* [Required work]:
**a)** Set down the XGBoost model documentation word for word, from "2. Moving Averages" to "Bollinger Bands (20-period)".
**b)** Pick up the XGBoost model documentation after its last line and continue writing it.

* [Quoted text]:
※ ※ ※
XGBoost Model - CryptoView Pro

Overview

The XGBoost model is optimized for short-term predictions (1-72 hours) of cryptocurrency prices. It uses gradient boosting with advanced feature engineering to capture patterns in time series financial data. Best for: Hourly and daily predictions, capturing short-term momentum and volatility Source: source/models/xgboost_model.py

When to Use XGBoost

Short-term Trading

Predictions from 1 hour to 3 days ahead

Technical Analysis

Leverages momentum, volatility, and technical indicators

High Accuracy

Best direction accuracy for near-term movements

Real-time Features

Uses recent price action and volume patterns

Model Parameters

The XGBoostCryptoPredictor accepts the following initialization parameters:

Parameter	Default	Range	Description
`n_estimators`	200	100-500	Number of boosting trees
`learning_rate`	0.07	0.01-0.3	Step size for gradient descent
`max_depth`	6	3-10	Maximum tree depth
`subsample`	0.8	0.5-1.0	Fraction of samples per tree
`colsample_bytree`	0.8	0.5-1.0	Fraction of features per tree

The default parameters are optimized for cryptocurrency volatility. Higher n_estimators improves accuracy but increases training time.

Feature Engineering

The model automatically creates 60+ engineered features from OHLCV data:

1. Returns and Momentum

Return periods: 1h, 4h, 24h, 7d
Momentum indicators over 7 and 14 periods
Price change velocity

2. Moving Averages

Simple MA: 7, 14, 30, 50 periods
Exponential MA: 12, 26, 50 periods
Price-to-MA ratios for each period

3. Volatility Indicators

Rolling volatility: 7, 14, 30 periods
Bollinger Bands (20-period)
Band position indicator

4. Volume Features

Volume moving average (7 periods)
Volume ratio and change
Volume-price correlation

5. Technical Indicators

RSI normalization and overbought/oversold signals
MACD difference and crossover signals
High/Low and Close/Open ratios

6. Temporal Features

Hour of day (0-23)
※ ※ ※
* [Data provided]:
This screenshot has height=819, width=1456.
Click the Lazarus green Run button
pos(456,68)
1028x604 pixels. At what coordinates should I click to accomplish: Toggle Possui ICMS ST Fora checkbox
※ ※ ※
* [Response list]:
**a)**
2. Moving Averages

Simple MA: 7, 14, 30, 50 periods
Exponential MA: 12, 26, 50 periods
Price-to-MA ratios for each period

3. Volatility Indicators

Rolling volatility: 7, 14, 30 periods
Bollinger Bands (20-period)

**b)**
Day of week (0-6)
Day of month (1-31)
Month (1-12)

7. Lag Features

Previous close prices: 1, 2, 3, 7, 14 periods back

All features are automatically scaled using MinMaxScaler before training.

Usage Example

import pandas as pd
from models.xgboost_model import XGBoostCryptoPredictor

# Initialize with custom parameters
predictor = XGBoostCryptoPredictor(
    n_estimators=250,
    learning_rate=0.05,
    max_depth=7
)

# Load your historical data (must have OHLCV columns)
df = pd.read_csv('btc_hourly.csv', index_col='timestamp', parse_dates=True)

# Train the model (80% train, 20% test)
metrics = predictor.train(df, train_size=0.8)
print(f"Test MAPE: {metrics['test_mape']:.2f}%")
print(f"Direction Accuracy: {metrics['test_direction_accuracy']:.2f}%")

# Predict next 24 hours
predictions = predictor.predict_future(df, periods=24)

Training Process

Data Requirements

Minimum: 100 data points after feature creation
Recommended: 1000+ hourly data points (6+ weeks)
Format: DataFrame with open, high, low, close, volume columns
Index: DatetimeIndex for temporal features

Training Steps

Feature Creation (line 50-128)
Generates 60+ engineered features from raw OHLCV data
Data Splitting (line 130-171)
Time-series split (no shuffling to preserve temporal order)
Scaling (line 168-169)
MinMaxScaler fitted on training data only
Model Training (line 188-194)
XGBoost with early stopping on validation set

Performance Metrics

The train() method returns:

{
    'train_mae': float,           # Mean Absolute Error (training)
    'test_mae': float,            # Mean Absolute Error (test)
    'train_rmse': float,          # Root Mean Square Error (training)
    'test_rmse': float,           # Root Mean Square Error (test)
    'train_mape': float,          # Mean Absolute Percentage Error (training)
    'test_mape': float,           # MAPE on test set
    'train_direction_accuracy': float,  # % correct price direction (up/down)
    'test_direction_accuracy': float    # Direction accuracy on test
}

Direction accuracy is often more important than exact price prediction for trading strategies.

Prediction Horizons

Horizon	Typical MAPE	Direction Accuracy	Use Case
1-6 hours	1-3%	60-70%	Intraday trading
12-24 hours	3-6%	55-65%	Daily positioning
48-72 hours	6-10%	50-60%	Short-term trends

Beyond 72 hours, prediction accuracy degrades significantly. Use the Prophet model for longer horizons.

Multi-step Predictions

The predict_future() method uses an iterative approach:

Creates features from current data
Predicts next time step
Appends prediction to dataset
Repeats for periods iterations

# Predict next 48 hours
predictions = predictor.predict_future(df, periods=48)

# Result DataFrame:
# timestamp | predicted_price
# 2026-03-08 01:00:00 | 48532.12
# 2026-03-08 02:00:00 | 48621.45
# ...

Iterative predictions accumulate error over time, which is why accuracy decreases for longer horizons.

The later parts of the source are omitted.